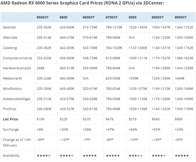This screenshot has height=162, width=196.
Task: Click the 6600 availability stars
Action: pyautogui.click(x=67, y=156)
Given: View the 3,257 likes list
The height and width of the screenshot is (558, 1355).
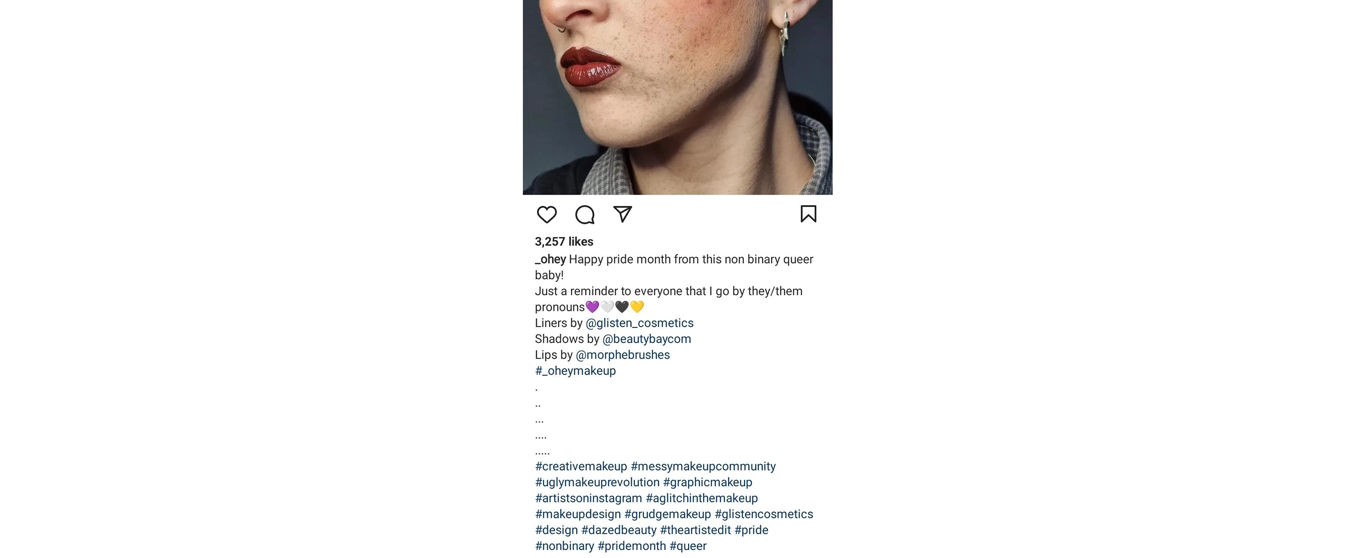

- _WRITTEN TASK_
Copy out every line of the entries above word for word, and leave the pictures out of your reproduction.

- _RESPONSE TO THE TASK_
This screenshot has height=162, width=196.
Task: Click the 6600 availability stars
Action: pyautogui.click(x=67, y=156)
Given: View the 3,257 likes list
The height and width of the screenshot is (558, 1355).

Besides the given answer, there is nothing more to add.